_PROVIDED PASSAGE_:
— START —

Thursday, June 13
A Page With Slug "Name" Already Exists Edition
Tech News
- The race is on between massive traditional media corporations and massive new media corporations to determine who can run out of friends first. (Tech Dirt)
It's almost as if none of them ever talk to anyone outside their respective bubbles.
- Either this guy has a hugely overoptimistic view of AI research, a hugely pessimistic view of humanity, or he is profoundly deaf. (Tech Crunch)
The future, ladies and gentlemen.
- SGopher. You know it makes sense.
- The story of a MacBook Pro that had nothing wrong with it. (ZDNet)
Have you tried not turning it off and back on again?
- Google is having second thoughts about handing the entire browser market to its competitors overnight. (ZDNet)
Actually, in this case, it looks like first thoughts.
- So, does Sydney not suck or does the letter it just signed backing digital rights suck? (ZDNet)
Hmm. The letter is not terrible. I'd have worded it a little differently, but it's arguing for equal access, not equal outcome.
- The story of a MacBook Air that had everything wrong with it. (Thurrott.com)
(It's behind a semi-paywall; if you register for free you can read three premium articles a month.)

— END —

_REQUIRED TASK_:
According to the tech news roundup, how many premium articles per month can a reader view after registering for free? The data after this point has no connection to the tech news roundup.

_STORED DATA_:
— START —

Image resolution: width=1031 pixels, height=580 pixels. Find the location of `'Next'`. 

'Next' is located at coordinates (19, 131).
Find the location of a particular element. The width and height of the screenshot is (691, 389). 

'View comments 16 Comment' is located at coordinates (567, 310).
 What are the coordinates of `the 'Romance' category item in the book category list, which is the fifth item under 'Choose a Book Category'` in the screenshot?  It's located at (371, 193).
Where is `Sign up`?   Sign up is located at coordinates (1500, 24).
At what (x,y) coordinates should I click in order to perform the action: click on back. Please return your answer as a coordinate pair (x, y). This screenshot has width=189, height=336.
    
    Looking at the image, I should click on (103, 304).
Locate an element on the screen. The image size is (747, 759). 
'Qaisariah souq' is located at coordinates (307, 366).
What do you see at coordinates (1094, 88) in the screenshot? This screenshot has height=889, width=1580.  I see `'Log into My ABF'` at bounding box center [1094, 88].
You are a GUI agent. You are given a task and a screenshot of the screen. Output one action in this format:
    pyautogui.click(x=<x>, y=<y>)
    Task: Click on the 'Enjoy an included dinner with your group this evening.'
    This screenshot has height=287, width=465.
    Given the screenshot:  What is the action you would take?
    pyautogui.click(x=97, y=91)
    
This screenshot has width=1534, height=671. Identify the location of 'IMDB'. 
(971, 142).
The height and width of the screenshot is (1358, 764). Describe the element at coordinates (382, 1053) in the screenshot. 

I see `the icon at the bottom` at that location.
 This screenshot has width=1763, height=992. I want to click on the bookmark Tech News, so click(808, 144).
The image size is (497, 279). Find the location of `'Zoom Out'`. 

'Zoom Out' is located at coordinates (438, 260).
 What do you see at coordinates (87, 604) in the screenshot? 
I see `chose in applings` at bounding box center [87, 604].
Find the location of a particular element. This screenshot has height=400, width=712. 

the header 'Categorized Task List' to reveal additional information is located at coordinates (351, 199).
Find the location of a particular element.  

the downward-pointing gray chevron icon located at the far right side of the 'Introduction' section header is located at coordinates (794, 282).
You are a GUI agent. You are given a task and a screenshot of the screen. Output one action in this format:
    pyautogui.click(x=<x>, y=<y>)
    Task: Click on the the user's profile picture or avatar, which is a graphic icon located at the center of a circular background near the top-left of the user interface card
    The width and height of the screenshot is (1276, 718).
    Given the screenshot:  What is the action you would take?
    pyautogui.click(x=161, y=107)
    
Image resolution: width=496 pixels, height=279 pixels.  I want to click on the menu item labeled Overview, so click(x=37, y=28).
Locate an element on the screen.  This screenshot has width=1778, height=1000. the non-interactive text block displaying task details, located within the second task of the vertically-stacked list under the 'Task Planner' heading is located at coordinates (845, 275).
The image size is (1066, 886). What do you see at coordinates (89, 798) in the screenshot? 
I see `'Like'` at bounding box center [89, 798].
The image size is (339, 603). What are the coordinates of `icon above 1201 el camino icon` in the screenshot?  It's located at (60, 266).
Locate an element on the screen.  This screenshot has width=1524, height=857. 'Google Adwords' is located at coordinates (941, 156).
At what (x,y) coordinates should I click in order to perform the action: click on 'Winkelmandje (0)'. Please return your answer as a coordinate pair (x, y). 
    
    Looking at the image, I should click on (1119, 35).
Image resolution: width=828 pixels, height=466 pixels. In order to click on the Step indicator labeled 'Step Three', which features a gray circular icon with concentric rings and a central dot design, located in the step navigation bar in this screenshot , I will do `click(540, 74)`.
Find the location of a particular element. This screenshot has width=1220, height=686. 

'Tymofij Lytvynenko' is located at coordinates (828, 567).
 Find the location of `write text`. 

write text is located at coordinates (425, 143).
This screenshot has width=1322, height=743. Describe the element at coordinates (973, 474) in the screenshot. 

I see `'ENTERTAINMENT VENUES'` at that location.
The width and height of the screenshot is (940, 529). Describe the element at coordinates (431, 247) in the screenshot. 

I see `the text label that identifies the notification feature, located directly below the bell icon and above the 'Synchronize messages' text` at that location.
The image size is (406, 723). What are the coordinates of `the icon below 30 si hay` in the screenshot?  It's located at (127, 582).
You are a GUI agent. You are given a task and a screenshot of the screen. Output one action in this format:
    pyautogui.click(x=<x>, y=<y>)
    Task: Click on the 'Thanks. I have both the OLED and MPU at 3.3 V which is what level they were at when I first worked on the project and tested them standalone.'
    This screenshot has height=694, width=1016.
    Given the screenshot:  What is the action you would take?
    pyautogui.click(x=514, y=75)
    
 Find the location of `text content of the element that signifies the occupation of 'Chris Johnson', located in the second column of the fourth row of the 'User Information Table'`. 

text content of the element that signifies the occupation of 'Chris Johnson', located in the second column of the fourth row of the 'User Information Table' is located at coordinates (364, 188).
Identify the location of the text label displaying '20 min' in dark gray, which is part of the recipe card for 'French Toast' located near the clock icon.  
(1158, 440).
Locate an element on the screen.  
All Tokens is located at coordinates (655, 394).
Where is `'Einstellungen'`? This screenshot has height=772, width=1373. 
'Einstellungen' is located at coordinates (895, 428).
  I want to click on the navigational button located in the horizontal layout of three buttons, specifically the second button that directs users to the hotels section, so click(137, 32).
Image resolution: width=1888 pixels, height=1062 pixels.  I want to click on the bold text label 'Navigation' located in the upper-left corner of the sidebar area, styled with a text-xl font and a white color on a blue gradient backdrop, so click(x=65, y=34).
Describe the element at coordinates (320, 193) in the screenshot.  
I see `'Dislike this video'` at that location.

— END —

_ANSWER TO THE PROBLEM_:
Three premium articles a month.